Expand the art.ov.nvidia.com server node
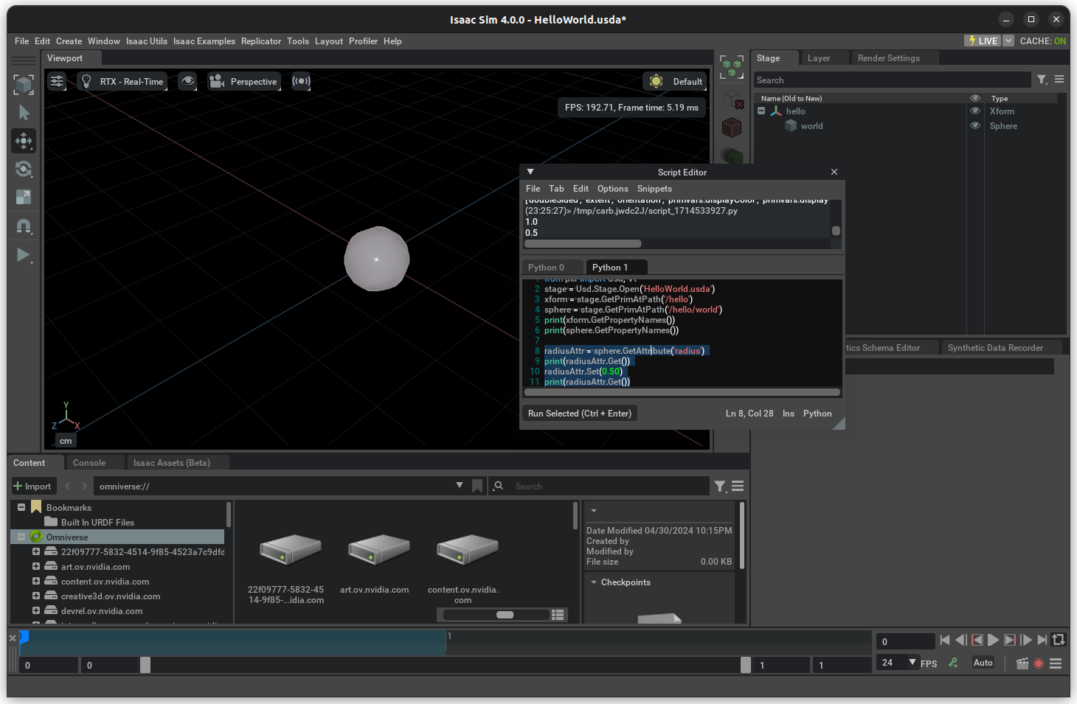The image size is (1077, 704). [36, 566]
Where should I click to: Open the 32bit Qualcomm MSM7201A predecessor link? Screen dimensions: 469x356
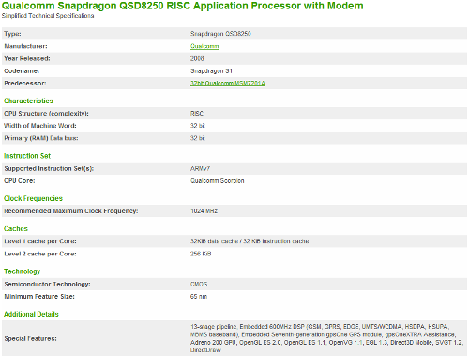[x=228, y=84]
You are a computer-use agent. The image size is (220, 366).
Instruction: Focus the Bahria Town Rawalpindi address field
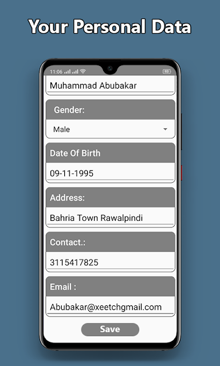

Exercise — Pictures are to be left out; all other data must be returned exactly.

Answer to the problem —
Expand the art.ov.nvidia.com server node
The image size is (1077, 704). [36, 566]
Where should I click to: Open the 32bit Qualcomm MSM7201A predecessor link? Screen dimensions: 469x356
[x=228, y=84]
You are a computer-use agent. The image size is (220, 366).
Instruction: Focus the Bahria Town Rawalpindi address field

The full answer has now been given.